Fit für den Neustart: Die Checkliste

  • VISA-A-Score ≥ 90

  • Fersenhebe-Endurance ≥ 90 % der Gegenseite

  • Hop-Test-Symmetrie ≥ 90 %

  • Schmerz < 2/10 nach 20-minütigem Tempolauf

  • Keine Schwellung

Fazit:

  • Tendinopathien sind keine klassische Entzündung, sondern eine Reaktion auf Überlastung.

  • Die größten Risikofaktoren: abrupte Trainingssprünge und frühere Verletzungen.

  • Entscheidend für Prävention und Reha ist progressives Krafttraining – ob HSR oder Exzentrik.

  • Die Reha dauert oft Monate, aber mit Pain-Monitoring statt Pause bleibt ihr auf Kurs.

  • Kollagen kann sinnvoll ergänzen – ersetzt aber kein Training.

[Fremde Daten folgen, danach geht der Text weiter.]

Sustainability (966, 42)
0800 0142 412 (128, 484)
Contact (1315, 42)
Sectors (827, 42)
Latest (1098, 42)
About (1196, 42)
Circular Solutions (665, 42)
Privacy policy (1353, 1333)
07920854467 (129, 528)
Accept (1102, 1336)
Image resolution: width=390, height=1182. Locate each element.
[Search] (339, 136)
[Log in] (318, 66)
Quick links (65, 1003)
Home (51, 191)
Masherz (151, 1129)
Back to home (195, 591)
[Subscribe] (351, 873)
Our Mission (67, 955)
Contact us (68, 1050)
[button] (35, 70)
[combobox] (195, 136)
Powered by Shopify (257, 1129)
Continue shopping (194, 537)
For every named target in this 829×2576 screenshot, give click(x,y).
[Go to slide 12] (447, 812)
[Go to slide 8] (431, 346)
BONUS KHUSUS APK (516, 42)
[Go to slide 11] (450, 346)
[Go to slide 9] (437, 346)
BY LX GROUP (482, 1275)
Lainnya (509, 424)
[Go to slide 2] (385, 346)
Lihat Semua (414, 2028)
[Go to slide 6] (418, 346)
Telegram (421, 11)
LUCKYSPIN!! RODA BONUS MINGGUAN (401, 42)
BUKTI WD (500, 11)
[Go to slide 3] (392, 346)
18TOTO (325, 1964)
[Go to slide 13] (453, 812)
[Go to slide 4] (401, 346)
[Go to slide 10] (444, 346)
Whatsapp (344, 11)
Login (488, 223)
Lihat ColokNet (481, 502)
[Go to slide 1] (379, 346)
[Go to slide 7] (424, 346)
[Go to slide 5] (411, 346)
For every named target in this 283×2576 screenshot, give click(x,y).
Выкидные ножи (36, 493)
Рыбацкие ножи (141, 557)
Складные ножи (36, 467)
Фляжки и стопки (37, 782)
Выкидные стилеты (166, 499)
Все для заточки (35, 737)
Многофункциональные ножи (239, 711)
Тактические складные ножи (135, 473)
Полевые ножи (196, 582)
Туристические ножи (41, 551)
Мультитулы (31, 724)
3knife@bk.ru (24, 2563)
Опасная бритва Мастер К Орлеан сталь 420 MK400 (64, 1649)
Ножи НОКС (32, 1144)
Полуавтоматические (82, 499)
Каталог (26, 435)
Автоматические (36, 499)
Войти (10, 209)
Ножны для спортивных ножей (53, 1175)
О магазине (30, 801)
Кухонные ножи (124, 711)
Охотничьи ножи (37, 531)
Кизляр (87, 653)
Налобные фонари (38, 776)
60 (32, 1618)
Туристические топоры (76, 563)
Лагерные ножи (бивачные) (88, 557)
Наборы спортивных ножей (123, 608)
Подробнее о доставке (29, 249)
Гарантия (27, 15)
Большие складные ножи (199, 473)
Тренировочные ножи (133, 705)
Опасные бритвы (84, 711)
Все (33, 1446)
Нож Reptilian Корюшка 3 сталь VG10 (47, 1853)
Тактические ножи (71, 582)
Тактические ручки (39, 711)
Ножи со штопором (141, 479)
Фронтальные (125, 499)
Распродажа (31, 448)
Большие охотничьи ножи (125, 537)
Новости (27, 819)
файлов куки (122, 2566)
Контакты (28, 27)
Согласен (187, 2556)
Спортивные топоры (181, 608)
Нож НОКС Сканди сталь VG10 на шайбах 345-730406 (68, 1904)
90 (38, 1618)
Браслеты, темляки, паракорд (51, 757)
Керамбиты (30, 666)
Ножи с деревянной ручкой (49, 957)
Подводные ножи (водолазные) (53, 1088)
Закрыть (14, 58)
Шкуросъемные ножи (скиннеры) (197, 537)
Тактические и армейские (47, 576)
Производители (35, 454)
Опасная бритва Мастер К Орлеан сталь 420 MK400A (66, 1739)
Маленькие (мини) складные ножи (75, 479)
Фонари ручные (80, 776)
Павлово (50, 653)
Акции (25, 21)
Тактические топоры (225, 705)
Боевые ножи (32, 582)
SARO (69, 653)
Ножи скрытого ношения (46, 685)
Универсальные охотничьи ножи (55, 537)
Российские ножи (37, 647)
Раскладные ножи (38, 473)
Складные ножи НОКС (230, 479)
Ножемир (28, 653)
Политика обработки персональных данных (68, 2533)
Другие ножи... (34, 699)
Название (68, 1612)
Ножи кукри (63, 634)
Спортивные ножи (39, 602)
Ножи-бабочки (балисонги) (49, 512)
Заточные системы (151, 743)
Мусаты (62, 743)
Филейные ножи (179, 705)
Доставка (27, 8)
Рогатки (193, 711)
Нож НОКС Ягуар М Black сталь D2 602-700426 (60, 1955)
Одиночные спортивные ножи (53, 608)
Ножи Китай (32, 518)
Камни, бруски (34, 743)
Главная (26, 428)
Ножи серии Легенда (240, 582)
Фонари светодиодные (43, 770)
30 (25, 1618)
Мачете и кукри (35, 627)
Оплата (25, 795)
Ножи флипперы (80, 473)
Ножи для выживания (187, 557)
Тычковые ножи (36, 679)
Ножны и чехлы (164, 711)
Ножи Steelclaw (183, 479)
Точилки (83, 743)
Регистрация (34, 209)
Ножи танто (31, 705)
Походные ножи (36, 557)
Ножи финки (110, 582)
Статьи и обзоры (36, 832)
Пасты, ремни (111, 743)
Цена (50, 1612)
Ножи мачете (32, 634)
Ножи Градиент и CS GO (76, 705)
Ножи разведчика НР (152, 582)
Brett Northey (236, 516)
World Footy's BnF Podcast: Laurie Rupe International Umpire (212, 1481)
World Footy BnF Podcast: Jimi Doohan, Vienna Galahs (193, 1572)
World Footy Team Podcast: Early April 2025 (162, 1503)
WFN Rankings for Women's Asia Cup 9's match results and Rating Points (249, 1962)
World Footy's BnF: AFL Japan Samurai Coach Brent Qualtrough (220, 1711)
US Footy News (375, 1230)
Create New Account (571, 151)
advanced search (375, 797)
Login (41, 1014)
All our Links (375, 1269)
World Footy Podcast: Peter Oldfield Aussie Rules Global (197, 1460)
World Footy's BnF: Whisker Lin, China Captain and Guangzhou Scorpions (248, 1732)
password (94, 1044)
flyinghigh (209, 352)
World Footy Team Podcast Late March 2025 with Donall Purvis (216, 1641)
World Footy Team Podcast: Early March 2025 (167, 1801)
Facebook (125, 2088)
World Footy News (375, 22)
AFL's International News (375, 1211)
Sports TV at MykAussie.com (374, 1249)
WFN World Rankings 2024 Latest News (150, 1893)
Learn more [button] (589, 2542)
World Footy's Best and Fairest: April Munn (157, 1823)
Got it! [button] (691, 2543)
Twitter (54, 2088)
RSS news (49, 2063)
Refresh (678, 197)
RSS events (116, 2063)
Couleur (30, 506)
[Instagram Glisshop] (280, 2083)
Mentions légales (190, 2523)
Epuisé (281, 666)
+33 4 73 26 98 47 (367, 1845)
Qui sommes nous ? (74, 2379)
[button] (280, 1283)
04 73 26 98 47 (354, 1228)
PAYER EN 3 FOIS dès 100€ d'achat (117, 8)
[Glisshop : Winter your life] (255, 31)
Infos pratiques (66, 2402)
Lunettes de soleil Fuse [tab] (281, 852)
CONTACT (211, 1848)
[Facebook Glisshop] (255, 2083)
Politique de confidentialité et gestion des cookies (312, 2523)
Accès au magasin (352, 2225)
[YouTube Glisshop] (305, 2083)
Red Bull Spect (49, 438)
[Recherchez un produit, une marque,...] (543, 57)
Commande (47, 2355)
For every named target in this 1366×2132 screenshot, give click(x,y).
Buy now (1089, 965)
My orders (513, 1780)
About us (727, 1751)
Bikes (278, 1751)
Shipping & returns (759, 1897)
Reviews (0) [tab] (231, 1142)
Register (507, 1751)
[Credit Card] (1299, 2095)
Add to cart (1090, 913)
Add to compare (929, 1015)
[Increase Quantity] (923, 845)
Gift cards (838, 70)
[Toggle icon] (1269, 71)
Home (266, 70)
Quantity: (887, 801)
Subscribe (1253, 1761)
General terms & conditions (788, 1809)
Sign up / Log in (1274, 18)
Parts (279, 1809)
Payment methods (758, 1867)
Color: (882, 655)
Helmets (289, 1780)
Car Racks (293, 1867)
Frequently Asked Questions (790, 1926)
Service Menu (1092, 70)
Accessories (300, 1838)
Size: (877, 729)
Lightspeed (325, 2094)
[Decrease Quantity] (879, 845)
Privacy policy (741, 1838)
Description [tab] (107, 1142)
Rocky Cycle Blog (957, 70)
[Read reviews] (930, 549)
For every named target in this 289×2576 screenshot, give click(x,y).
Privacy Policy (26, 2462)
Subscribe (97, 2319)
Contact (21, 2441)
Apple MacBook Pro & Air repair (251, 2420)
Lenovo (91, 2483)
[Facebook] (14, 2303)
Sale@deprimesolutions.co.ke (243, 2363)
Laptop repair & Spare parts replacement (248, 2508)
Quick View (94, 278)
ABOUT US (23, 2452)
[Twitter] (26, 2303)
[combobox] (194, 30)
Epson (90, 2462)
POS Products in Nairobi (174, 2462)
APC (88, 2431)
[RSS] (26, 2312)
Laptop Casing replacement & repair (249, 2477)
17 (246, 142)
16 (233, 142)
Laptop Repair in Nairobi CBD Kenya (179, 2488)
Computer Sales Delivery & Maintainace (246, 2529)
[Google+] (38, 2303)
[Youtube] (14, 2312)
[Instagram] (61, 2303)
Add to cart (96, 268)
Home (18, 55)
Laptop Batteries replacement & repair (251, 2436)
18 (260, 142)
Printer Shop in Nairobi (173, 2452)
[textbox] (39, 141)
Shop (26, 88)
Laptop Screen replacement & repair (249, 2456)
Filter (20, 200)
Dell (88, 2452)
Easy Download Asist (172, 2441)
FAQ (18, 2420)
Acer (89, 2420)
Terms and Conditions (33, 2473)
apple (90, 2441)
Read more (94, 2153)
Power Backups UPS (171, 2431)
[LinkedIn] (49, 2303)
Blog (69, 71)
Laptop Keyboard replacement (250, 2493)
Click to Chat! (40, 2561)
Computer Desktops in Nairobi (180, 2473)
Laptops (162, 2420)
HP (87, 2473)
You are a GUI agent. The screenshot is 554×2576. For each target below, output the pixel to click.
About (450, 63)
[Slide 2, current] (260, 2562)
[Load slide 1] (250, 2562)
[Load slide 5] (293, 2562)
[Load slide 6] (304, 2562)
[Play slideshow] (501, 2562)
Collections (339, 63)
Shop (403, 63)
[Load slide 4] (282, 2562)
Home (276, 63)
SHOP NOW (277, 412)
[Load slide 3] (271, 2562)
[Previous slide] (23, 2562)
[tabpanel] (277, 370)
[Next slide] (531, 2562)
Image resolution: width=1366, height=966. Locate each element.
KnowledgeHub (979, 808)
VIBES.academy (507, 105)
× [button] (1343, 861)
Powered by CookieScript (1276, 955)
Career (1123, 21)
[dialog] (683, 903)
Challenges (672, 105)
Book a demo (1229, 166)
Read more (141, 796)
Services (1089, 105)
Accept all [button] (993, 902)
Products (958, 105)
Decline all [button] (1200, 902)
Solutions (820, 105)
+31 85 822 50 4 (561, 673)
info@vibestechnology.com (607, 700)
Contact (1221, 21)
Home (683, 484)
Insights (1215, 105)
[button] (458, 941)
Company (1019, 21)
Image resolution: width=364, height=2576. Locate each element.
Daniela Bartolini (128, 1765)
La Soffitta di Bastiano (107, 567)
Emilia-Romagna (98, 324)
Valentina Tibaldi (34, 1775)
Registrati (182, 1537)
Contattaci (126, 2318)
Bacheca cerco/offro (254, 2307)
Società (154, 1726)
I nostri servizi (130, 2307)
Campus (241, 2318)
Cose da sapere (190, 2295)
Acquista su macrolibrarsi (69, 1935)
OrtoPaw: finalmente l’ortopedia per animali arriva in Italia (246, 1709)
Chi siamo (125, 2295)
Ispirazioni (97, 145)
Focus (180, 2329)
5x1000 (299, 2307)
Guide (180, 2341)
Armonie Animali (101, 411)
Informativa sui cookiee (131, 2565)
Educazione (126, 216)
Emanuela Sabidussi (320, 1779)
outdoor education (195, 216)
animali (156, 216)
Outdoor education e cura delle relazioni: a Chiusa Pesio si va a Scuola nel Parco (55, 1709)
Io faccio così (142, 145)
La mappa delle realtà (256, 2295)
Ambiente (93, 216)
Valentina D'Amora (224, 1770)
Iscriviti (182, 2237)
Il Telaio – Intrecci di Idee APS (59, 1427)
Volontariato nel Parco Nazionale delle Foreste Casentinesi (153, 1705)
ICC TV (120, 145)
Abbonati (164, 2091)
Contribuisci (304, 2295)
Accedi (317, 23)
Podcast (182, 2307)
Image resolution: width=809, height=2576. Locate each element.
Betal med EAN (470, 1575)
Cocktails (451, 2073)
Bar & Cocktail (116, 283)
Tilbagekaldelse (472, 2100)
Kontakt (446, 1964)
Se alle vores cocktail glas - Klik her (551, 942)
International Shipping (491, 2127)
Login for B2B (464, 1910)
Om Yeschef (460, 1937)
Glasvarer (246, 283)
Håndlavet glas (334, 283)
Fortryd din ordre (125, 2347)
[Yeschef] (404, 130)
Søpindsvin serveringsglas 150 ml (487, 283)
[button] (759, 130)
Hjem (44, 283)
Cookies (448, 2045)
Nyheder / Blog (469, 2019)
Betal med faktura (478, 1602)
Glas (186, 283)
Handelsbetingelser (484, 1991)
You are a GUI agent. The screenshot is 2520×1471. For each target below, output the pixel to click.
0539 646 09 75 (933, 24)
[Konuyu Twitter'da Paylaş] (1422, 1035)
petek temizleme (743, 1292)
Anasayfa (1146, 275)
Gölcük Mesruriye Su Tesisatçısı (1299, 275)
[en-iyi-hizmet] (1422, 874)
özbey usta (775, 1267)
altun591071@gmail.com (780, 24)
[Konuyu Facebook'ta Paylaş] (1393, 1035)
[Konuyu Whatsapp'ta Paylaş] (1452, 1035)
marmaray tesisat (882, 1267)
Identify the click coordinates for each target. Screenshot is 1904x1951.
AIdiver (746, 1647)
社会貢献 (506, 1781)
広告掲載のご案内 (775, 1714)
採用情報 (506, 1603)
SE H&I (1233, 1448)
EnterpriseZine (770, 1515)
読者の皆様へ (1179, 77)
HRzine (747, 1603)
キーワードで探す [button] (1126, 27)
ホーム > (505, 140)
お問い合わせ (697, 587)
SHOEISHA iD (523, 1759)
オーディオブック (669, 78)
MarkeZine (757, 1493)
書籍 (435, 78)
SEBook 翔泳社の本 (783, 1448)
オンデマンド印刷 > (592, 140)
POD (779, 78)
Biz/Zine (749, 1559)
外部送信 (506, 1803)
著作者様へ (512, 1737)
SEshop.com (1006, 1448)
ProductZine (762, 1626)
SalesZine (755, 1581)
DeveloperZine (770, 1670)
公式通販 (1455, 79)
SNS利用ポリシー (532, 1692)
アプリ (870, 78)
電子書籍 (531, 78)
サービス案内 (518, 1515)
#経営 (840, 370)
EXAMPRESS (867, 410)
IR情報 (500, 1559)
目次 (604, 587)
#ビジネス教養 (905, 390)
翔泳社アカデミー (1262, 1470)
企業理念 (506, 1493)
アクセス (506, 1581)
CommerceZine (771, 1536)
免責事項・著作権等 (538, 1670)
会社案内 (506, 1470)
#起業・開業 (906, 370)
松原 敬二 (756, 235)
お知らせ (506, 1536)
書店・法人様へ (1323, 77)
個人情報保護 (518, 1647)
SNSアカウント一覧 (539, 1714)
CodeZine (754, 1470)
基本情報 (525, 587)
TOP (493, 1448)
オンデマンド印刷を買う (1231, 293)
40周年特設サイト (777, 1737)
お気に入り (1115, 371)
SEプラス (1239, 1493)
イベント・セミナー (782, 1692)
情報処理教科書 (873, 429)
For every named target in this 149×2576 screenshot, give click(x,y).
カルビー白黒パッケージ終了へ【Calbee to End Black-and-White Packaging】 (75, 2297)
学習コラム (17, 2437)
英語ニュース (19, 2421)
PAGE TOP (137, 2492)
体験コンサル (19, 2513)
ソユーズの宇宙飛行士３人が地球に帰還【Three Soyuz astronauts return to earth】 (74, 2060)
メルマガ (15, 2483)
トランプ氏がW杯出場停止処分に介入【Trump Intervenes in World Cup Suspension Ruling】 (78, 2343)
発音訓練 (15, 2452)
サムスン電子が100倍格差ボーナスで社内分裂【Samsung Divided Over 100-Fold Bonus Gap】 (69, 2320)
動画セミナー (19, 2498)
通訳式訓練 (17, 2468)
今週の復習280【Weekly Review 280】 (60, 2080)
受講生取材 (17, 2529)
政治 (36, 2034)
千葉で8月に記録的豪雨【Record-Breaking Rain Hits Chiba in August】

Wie sieht es bei euch aus?

Seid ihr sehnentechnisch auf der sicheren Seite oder überrascht euch euer Risiko?Teilt gerne eure Erfahrungsberichte und tauscht euch in den Kommentaren aus. Schaut außerdem ab jetzt jede Woche auf unserem HEALTH BLOCK und bei Physiotherapie: Schmerzfrei Laufen vorbei – nächste Woche geht es weiter mit dem Thema Plantarfasziopathie!

Quellenverzeichnis:

  1. Cook JL, Purdam CR. The continuum model of tendon pathology. Br J Sports Med. 2016;50:1187‑1191.

  2. Videbæk S, et al. Running‑related injury epidemiology: systematic review. J Orthop Sports Phys Ther. 2015;45:513‑526.

  3. Jiang X, Sárosi J, Bíró I. Lower‑limb injuries in trail runners: systematic review. Phys Act Health. 2024;8:137‑147.

  4. Nakaoka G, Barboza SD, Verhagen E, et al. The association between the acute:chronic workload ratio and running‑related injuries in Dutch runners: a prospective cohort study. Sports Med. 2021;51:2437‑2447.

  5. Orssatto LB, Fernandes G, Shield AJ, Trajano GS. Runners with mid‑portion Achilles tendinopathy have greater triceps surae intracortical inhibition than healthy controls. Scand J Med Sci Sports. 2022;32:728‑736.

  6. Maetz R, et al. Heavy‑slow resistance vs eccentric training for tendinopathy: meta‑analysis. Orthop J Sports Med. 2023;11:23259671231171178.

  7. Osborne JWA, et al. Muscle size and function in plantar heel pain: systematic review. J Orthop Sports Phys Ther. 2019;49:925‑933.

  8. van Leeuwen KD, et al. Higher BMI and plantar fasciopathy: meta‑analysis. Br J Sports Med. 2016;50:972‑981.

  9. van der Vlist AC, et al. Risk factors for Achilles tendinopathy: systematic review. Br J Sports Med. 2019;53:1352‑1363.

  10. Khatri M, Naughton RJ, Clifford T, et al. The effects of collagen peptide supplementation on body composition, collagen synthesis and recovery from joint injury and exercise: a systematic review. Amino Acids.2021;53:1493‑1506.